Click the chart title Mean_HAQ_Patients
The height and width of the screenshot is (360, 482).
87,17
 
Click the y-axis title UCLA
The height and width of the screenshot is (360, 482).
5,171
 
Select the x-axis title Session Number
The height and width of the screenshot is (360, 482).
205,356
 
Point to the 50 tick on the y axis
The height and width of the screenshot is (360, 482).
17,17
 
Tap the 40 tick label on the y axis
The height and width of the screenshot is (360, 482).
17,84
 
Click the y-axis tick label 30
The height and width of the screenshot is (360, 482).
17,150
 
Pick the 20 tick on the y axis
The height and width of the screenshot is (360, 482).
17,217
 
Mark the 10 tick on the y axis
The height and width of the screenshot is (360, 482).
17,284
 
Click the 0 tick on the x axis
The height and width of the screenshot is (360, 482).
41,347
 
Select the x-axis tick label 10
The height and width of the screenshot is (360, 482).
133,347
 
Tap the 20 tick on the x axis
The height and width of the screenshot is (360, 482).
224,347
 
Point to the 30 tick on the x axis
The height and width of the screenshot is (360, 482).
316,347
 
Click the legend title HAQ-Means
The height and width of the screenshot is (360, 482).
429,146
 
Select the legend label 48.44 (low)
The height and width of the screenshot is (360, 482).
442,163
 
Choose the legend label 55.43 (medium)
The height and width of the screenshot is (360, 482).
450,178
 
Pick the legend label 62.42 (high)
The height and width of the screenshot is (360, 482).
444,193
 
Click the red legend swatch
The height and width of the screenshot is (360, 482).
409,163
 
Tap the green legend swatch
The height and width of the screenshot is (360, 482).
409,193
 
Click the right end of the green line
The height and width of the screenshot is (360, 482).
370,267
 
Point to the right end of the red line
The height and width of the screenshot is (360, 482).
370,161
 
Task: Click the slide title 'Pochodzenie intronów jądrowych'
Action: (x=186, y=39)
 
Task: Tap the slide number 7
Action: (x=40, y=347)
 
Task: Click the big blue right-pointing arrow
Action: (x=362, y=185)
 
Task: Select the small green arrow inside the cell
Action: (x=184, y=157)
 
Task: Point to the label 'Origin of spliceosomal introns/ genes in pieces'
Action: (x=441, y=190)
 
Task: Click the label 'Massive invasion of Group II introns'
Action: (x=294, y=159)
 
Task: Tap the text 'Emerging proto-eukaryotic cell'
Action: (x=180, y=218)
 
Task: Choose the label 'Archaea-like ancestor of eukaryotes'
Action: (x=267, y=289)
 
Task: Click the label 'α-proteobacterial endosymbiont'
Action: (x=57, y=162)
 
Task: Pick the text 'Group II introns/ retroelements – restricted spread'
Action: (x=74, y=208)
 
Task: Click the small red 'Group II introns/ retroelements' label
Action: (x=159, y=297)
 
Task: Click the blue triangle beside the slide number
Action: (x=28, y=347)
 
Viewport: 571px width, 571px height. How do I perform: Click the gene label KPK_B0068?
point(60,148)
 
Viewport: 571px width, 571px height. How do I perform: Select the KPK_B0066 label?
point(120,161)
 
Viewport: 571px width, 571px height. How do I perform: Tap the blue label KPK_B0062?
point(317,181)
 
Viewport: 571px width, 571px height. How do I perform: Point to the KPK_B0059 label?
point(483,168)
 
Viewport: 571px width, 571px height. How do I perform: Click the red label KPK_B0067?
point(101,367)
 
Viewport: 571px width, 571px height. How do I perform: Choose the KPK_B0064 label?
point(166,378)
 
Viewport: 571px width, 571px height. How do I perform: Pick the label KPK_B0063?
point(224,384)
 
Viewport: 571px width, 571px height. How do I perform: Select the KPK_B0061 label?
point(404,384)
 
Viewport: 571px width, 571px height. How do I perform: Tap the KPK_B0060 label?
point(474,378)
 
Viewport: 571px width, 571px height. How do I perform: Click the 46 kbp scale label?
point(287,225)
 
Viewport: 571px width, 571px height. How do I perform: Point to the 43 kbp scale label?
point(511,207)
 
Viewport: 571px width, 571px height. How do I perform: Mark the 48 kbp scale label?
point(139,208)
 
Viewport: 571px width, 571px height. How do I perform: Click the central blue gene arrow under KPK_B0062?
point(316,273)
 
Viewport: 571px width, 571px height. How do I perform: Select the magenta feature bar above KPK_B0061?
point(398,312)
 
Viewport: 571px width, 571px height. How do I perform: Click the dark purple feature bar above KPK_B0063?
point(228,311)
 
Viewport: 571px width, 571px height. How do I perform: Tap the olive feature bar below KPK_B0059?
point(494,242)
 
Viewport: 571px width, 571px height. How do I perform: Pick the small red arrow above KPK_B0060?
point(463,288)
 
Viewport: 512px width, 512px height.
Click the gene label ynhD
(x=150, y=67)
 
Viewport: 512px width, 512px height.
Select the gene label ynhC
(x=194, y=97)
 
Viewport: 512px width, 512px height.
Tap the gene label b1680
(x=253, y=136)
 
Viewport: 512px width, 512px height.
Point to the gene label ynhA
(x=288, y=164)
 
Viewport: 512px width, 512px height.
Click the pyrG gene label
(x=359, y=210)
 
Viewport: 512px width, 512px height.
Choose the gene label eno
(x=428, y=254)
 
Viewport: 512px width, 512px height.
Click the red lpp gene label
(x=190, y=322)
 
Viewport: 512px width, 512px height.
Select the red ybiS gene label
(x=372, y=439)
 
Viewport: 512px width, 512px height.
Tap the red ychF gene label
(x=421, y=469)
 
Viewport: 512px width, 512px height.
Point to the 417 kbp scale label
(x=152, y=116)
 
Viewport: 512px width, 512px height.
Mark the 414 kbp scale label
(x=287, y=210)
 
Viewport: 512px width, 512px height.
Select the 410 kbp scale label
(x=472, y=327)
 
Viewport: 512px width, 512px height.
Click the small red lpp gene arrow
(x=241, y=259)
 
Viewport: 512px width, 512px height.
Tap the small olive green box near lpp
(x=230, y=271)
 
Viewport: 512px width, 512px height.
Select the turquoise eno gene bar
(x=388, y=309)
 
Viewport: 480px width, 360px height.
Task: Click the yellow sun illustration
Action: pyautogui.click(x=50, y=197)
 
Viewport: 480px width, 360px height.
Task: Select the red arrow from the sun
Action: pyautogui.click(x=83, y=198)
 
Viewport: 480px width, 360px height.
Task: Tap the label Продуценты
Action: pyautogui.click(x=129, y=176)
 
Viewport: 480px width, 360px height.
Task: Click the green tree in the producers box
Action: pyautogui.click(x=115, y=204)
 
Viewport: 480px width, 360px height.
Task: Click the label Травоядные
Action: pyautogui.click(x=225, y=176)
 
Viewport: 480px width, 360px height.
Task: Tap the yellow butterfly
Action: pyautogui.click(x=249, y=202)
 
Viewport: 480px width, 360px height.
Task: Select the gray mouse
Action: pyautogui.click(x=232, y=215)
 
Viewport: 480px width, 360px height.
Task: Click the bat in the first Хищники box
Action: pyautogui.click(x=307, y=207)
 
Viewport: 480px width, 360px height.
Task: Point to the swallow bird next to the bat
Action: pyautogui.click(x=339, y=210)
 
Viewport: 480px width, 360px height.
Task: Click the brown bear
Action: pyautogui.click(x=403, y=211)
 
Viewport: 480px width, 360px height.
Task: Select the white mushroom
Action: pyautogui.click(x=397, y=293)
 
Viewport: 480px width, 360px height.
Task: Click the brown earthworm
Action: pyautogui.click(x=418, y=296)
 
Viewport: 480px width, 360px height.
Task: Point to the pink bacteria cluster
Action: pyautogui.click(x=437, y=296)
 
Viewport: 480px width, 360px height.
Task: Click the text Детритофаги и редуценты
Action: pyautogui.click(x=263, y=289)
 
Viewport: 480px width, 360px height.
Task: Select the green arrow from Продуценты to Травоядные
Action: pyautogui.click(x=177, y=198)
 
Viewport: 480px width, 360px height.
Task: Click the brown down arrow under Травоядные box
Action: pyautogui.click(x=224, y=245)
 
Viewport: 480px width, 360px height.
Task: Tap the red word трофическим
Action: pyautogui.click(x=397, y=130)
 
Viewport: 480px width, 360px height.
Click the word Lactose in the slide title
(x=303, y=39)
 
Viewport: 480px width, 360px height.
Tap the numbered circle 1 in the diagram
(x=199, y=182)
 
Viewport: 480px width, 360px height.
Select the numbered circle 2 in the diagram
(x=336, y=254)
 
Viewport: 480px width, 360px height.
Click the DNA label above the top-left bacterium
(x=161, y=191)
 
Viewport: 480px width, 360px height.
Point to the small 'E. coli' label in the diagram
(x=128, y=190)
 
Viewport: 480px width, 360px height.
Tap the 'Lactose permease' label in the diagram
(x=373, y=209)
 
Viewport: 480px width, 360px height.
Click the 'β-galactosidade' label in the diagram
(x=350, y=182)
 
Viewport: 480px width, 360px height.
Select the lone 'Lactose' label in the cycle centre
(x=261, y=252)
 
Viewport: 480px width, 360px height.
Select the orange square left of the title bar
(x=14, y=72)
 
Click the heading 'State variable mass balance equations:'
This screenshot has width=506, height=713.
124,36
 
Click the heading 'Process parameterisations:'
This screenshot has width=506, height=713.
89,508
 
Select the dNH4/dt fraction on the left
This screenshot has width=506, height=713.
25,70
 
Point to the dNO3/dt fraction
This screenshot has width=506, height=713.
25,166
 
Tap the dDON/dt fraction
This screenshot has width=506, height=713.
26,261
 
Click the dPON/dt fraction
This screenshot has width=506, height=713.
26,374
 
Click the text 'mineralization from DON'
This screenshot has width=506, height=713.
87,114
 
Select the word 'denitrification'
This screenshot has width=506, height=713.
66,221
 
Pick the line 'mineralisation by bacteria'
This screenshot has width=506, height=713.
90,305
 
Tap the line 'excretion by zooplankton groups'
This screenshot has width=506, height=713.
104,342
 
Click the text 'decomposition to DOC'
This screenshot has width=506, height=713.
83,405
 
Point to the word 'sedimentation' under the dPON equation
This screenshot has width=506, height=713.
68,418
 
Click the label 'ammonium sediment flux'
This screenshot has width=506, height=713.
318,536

■ Task to complete
Reading through the records above, report each line in which the string "from" is found.

■ Task response
Task: Select the red arrow from the sun
Task: Select the green arrow from Продуценты to Травоядные
Click the text 'mineralization from DON'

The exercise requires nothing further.